Grab a cart. Let's go shopping.

It checks out

If you're familiar with Aldi or Trader Joe's, you can start to picture what one of the 3,031 Tiendas 3B locations looks like. However, you would have to shrink it down to the size of a large convenience store. There are sometimes as few as three employees working at a time.

Resist the urge to compare this to a bodega. There are a lot more products stocked at a BBB Foods location, and at rock-bottom prices with a heavy flow of shopper traffic. Unlike a bodega, where customers pay a premium for convenience and to cover the stiff overhead relative to the store's modest sales, BBB Foods has volume turnover and scalability on its side. All of an average store's operating costs was just 10.5% of the revenue it generated in its latest quarter.
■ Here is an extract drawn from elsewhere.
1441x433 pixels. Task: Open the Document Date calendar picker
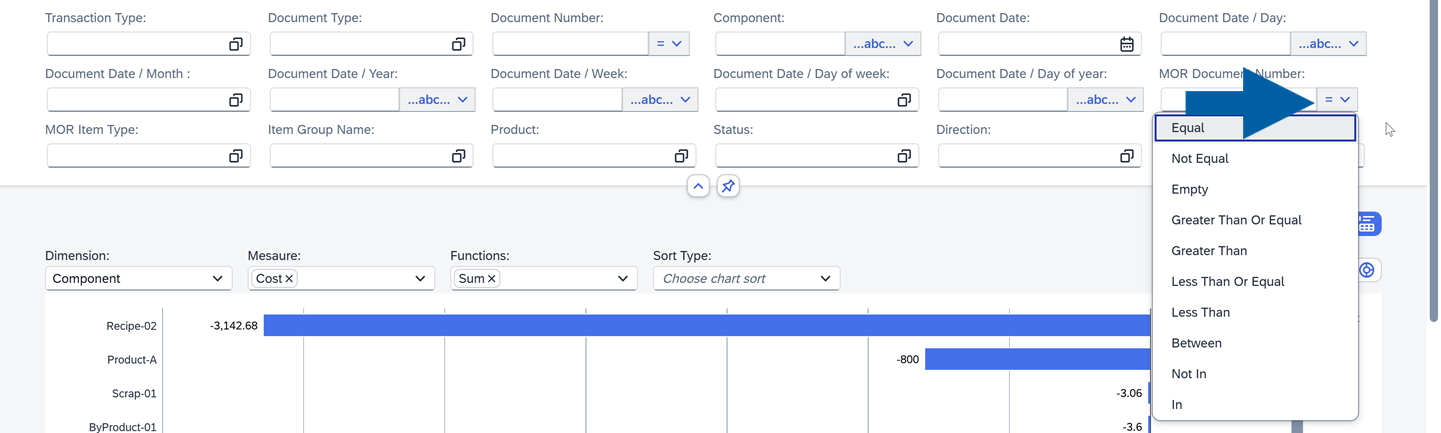tap(1126, 44)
The three Bs don't stand for the company's credit rating. The moniker is short for Bueno, Bonito, and Barato, Spanish for "nice, attractive, and affordable." It's not just a catchy mantra. Private-label sales accounted for 54% of its sales last year. Aldi and Trader Joe's shoppers know that game, as private labels account for an even larger percentage of those businesses. The beauty of private-label sales is that a growing chain can leverage that strength to negotiate lower prices from different suppliers. In many cases, a Tiendas 3B store will also carry a popular brand-name alternative. Its own label will sell for a 20% to 30% discount.

BBB Foods went public early last year, the first Mexican company to hit a U.S. exchange in six years. If this is your first time hearing about it, you're in for a surprise. The hard discounter hit the market at $17.50. It closed just above $28 on Tuesday after another blowout quarter, beating the market with a 60% gain since its IPO.

Two people pushing a giant piggy bank up an incline.

Image source: Getty Images.

Price check

Revenue rose 38% to the U.S. equivalent of $995 million in the second quarter that it reported this week. It's the strongest growth of BBB Foods' five quarters as a public company. Expansion is a big part of that story. It opened 142 new stores during the quarter, and 528 over the past year. However, the store-level performance is even more impressive.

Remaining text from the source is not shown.